As soon as the garrison escapes, it goes systematically and diligently to work in plundering indiscriminately all the village communities over the most fertile parts of the surrounding country, which do not belong to baronial proprietors like themselves till it has made the Government authorities agree to its terms, or reduced the country to a waste.  The leaders of the gang may sometimes condescend to quicken the process by appropriating a portion of their plunder to bribing some influential person at Court, who gets an injunction issued to the local authorities to make some arrangement for terminating the pillage and consequent loss of revenue, or he will be superseded or forfeit his contract.  The rebel then returns with his followers, repairs all the mischief done to his fort, improves its defences, and stipulates for a remission of his revenue for a year or more, on account of the injury sustained by his crops or granaries.  The unlucky Amil, whose zeal and energy have caused the necessity for this reduction, is probably thrown into gaol till “he pays the uttermost farthing,” or bribes influential persons at Court to get him released on the ground of his poverty.

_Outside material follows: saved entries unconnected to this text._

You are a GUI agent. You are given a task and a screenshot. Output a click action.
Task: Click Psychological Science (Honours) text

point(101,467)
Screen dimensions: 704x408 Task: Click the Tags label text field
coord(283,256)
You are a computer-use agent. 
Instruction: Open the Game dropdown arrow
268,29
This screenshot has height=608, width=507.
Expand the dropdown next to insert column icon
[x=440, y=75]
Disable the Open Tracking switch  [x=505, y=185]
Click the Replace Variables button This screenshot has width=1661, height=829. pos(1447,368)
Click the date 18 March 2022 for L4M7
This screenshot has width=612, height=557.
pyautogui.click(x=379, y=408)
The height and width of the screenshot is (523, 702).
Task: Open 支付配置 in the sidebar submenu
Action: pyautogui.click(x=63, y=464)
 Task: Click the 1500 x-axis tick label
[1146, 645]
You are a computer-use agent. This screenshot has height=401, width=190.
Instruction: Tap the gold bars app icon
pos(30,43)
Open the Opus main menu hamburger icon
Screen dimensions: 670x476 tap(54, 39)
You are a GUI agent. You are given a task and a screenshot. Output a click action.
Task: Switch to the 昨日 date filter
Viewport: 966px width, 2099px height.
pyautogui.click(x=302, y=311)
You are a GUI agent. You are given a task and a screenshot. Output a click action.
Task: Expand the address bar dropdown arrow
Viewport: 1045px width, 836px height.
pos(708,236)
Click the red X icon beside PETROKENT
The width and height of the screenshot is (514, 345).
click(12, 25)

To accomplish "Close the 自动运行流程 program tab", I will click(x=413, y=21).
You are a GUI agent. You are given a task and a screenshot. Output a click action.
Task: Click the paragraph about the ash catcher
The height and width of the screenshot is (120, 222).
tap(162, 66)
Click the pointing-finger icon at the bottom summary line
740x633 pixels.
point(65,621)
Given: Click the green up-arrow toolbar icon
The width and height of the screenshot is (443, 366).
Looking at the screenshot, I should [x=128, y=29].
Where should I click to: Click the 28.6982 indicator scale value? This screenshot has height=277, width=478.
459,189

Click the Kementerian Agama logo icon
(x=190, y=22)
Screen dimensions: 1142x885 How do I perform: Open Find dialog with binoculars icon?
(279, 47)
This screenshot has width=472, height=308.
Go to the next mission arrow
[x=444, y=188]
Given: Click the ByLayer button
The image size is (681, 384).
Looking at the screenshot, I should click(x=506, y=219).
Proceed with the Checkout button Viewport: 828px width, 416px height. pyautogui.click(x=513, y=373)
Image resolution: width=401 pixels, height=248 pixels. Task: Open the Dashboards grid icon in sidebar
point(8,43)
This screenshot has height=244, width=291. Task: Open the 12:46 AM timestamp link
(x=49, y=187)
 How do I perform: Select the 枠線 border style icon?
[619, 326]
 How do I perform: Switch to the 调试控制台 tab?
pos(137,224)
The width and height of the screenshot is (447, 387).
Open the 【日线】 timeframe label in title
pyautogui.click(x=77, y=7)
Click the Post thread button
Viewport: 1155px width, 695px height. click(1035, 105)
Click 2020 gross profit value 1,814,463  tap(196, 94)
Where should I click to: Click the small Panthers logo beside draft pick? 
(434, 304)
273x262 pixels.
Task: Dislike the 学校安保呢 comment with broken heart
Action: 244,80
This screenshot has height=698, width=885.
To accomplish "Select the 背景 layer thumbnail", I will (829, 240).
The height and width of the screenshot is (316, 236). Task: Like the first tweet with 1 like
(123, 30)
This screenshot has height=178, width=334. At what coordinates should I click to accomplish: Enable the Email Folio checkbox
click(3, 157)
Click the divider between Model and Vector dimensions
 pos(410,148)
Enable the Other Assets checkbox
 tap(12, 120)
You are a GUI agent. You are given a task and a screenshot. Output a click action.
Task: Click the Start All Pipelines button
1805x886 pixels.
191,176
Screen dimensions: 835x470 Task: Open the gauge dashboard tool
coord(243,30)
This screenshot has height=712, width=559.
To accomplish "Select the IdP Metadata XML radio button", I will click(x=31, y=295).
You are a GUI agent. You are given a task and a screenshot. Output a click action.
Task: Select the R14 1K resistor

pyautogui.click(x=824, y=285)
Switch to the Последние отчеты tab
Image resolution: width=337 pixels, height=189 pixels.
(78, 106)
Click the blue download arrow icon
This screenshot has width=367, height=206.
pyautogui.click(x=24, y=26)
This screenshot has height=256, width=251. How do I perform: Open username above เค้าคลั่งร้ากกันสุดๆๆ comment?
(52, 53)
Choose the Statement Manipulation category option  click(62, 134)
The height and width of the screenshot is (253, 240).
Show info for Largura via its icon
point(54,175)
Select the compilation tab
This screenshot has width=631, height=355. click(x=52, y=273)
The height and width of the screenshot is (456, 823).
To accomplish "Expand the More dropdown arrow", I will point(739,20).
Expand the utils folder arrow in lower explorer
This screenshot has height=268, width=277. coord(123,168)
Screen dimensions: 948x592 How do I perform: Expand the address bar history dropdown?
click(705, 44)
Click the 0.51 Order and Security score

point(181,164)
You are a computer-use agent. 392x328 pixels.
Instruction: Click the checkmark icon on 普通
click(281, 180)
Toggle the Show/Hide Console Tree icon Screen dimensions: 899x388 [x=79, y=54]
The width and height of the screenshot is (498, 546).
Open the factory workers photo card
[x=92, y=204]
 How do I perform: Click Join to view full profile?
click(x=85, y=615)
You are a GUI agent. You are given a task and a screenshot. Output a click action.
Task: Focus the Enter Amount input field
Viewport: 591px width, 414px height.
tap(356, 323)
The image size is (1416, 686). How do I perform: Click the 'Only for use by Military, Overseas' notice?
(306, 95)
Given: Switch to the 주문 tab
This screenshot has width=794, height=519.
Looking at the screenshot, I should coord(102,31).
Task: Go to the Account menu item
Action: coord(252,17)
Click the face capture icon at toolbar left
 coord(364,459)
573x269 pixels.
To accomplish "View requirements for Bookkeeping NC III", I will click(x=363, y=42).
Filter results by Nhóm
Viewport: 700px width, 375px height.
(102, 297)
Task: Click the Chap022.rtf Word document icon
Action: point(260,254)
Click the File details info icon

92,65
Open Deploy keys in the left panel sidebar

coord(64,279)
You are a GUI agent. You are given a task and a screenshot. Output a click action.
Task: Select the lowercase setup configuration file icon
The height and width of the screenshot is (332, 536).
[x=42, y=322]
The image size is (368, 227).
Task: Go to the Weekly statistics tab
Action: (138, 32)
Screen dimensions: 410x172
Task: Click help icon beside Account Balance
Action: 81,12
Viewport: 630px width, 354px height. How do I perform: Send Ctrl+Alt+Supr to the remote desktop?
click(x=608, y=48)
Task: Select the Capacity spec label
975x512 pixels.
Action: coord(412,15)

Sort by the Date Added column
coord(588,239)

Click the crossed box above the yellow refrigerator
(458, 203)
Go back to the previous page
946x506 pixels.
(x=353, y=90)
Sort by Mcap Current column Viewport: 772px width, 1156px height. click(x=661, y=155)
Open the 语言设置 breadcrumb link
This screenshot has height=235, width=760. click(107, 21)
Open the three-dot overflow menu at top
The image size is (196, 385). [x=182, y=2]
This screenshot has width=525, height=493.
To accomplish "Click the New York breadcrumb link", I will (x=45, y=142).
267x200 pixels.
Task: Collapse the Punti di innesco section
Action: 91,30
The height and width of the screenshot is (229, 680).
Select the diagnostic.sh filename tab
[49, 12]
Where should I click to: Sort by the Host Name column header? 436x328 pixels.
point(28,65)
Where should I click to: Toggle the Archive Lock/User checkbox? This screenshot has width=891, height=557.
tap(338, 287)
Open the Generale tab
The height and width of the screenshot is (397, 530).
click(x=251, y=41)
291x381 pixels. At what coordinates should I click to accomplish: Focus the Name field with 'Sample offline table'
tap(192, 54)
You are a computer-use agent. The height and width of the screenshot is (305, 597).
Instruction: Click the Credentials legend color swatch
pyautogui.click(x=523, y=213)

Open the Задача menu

I may here mention the jungles in Oude which have been created and are still preserved by landholders, almost solely for the above purposes.  They are all upon the finest soil, and in the finest climate; and the lands they occupy might almost all be immediately brought into tillage, and studded by numerous happy village communities.

I may, however, before I begin to describe them, mention the fact that many influential persons at Court, as well as the landholders themselves, are opposed to such a salutary measure.  If brought under tillage and occupied by happy village communities, all the revenue would or might flow in legitimate channels into the King’s treasury; whereas in their present state they manage to fill their own purses by gratuities from the refractory landholders who occupy them, or from the local authorities, who require permission from Court to coerce them into obedience.  Of these gratuities such a salutary measure would deprive them; and it is, in consequence, exceedingly difficult to get a jungle cut down, however near it may be to the city where wood is so dear, and has to be brought from jungles five or ten times the distance.

In the Sultanpore District.

1st.—­The Jungle of Paperghat, about one hundred miles south-east from Lucknow, on the bank of the Goomtee river, ten miles long, and three wide, or thirty square miles.

In this jungle Dirgpaul Sing, tallookdar of Nanneemow, has a fort; and Rostum Sing, tallookdar of Dera, has another.

2nd.—­The Dostpore Jungle, one hundred and twenty miles south-east from Lucknow, on the bank of the Mujhoee river, twelve, miles long, and three broad, or thirty-six square miles.

3rd.—­The Khapra Dehee Jungle, one hundred miles south-east from Lucknow, on the plain, about ten miles long, and six miles broad, or sixty square miles.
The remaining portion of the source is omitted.